Understanding the importance of the interview process is crucial for recruiting organizations. Building a better talent pool is about leaders and managers at all levels embracing a talent mindset, a deep-seated belief that having better talent at all levels is how you outperform your competitors. Once a manager believes that talent is their responsibility, the other imperatives seem the logical and natural thing to do.

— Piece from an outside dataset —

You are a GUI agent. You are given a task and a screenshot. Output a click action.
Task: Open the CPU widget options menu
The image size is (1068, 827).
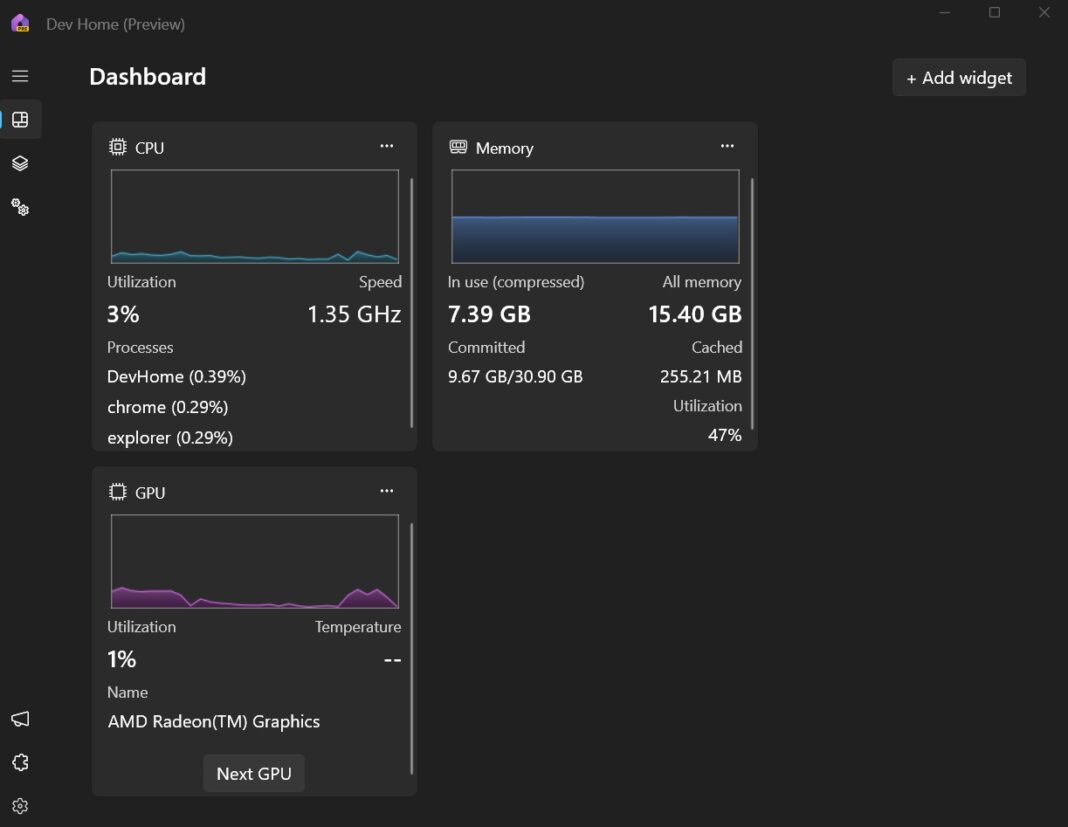[x=387, y=145]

Once the right candidate is identified, it’s critical to persuade them to join the organization or team. You have to woo them and leave them in no uncertain terms that they are ‘The One’. The organization can find the right candidate only if they themselves are convinced that the role is the best for that individual. During the interview process make sure to:
- Give an opportunity for the candidates to promote themselves
- Help to accelerate their learning
- Guide to match strategy with situation
- Help achieve an early win for morale
- Negotiate success
- Achieve alignment
- Help build their team
- Support coalitions
- Provide balance
- Expedite everyone
Best practices to attracting and motivating the best people include offering them a career path and culture fit, understanding their motivations and attending to their concerns. Here are the Loftus Bradford do’s and don’ts in recruiting high potentials:
Do’s
– Hook, challenge and scrub
– Think of it as any normal, consenting relationship, a two-way street
– Hook the candidate on company culture and show them around the office
– Introduce similar high calibre people and arrange meetings with Talent Magnets
– Make sure the interview process is very detailed and meticulous
– Make sure the interview process is fast and you keep the candidate engaged
– The best practice is that a candidate meets four experienced assessors of talent
– Eliminate compensation as a decision factor. Offer competitive and compelling compensation. No more, no less. Align with market standards as per role and responsibility
– Ensure the candidate is interviewed by peers of the hiring manager and his superior to have diversity of opinions and sponsorship for future roles
– Share more information/details with the recruiter and the candidate to help hook the candidate
Don’ts
– A universal truth is that time kills all deals. People take a long time to say no and a short time to say yes
– Manage time/process expectations and stick to them, it sets the right tone
– Do not cancel, move or miss interviews
– Interviews as soon as possible with the Hiring Manager, instead of looping high-potential candidates through Talent Acquisition, then HR, peers…
– Hiring Managers should be aware of candidates being headhunted and not ask why they want to move or why they have applied
– Do not rush or drag the interview. It’s good to test candidates and sell to them. Find a good balance
– Do not tell candidates that they will receive an offer. It affects motivation and raises their negotiation power
– Do not drag feedback or decision-making process
Companies should take a step back and ask themselves: What are we doing right and what are we doing wrong? They should then unlearn the bad habits and learn the good ones. Small changes in the way companies interview can have a massive impact; attracting the right talent and have direct results on the company culture and performance/results.